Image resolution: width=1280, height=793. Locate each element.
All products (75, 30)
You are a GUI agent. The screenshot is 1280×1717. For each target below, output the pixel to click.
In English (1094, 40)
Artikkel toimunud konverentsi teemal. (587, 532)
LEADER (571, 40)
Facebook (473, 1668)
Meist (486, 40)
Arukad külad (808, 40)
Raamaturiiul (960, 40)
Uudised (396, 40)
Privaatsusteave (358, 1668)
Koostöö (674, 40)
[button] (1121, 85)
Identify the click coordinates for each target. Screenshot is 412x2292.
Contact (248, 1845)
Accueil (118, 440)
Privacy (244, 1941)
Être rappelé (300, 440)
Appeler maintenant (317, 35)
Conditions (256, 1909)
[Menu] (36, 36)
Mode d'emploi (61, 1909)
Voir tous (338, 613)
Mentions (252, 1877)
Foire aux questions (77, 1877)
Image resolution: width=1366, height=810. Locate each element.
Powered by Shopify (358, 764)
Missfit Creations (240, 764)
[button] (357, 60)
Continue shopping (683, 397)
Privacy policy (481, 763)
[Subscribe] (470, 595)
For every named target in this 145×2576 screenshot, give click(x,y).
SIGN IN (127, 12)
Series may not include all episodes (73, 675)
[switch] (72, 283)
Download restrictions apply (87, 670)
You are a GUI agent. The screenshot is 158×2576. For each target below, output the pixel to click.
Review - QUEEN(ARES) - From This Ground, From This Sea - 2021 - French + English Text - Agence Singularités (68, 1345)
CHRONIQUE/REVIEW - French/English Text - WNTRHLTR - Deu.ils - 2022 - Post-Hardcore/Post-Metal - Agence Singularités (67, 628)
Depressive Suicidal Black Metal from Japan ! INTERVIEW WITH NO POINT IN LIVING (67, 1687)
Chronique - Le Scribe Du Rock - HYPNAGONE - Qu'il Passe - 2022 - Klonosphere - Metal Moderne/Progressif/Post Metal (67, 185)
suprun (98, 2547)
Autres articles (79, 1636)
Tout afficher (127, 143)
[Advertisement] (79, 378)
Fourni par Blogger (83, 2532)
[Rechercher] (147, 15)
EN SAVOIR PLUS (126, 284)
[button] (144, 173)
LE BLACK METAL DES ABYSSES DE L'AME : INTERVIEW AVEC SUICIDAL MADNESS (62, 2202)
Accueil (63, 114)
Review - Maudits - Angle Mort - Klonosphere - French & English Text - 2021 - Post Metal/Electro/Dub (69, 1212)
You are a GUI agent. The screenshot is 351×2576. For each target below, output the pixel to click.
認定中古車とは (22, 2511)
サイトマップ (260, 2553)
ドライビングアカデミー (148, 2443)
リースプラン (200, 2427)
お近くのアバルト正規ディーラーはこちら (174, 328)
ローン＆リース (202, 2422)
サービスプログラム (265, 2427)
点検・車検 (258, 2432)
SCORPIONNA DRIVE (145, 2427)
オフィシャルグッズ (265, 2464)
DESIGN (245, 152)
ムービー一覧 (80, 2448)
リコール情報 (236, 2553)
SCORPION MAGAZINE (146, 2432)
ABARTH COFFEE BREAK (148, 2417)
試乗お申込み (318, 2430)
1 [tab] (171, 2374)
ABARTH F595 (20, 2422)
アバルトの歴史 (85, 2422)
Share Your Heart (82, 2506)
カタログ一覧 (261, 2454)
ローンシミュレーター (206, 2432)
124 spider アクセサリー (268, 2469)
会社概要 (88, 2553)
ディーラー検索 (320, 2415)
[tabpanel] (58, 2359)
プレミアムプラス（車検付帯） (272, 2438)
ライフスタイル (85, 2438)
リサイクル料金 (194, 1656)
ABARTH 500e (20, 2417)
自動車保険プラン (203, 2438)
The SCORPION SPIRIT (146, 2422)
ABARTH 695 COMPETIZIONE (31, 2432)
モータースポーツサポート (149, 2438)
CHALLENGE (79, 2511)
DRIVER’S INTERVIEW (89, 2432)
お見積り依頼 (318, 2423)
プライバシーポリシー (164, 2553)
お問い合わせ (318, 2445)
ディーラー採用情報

* * *

**Task goal:** Please give an exact copy of the entries above, from the line with "ローン＆リース (202, 2422)" down to the line with "ABARTH 500e (20, 2417)", inclusive, and nothing else.

**Output of the task:**
ローン＆リース (202, 2422)
サービスプログラム (265, 2427)
点検・車検 (258, 2432)
SCORPIONNA DRIVE (145, 2427)
オフィシャルグッズ (265, 2464)
DESIGN (245, 152)
ムービー一覧 (80, 2448)
リコール情報 (236, 2553)
SCORPION MAGAZINE (146, 2432)
ABARTH COFFEE BREAK (148, 2417)
試乗お申込み (318, 2430)
1 [tab] (171, 2374)
ABARTH F595 (20, 2422)
アバルトの歴史 (85, 2422)
Share Your Heart (82, 2506)
カタログ一覧 (261, 2454)
ローンシミュレーター (206, 2432)
124 spider アクセサリー (268, 2469)
会社概要 (88, 2553)
ディーラー検索 (320, 2415)
[tabpanel] (58, 2359)
プレミアムプラス（車検付帯） (272, 2438)
ライフスタイル (85, 2438)
リサイクル料金 (194, 1656)
ABARTH 500e (20, 2417)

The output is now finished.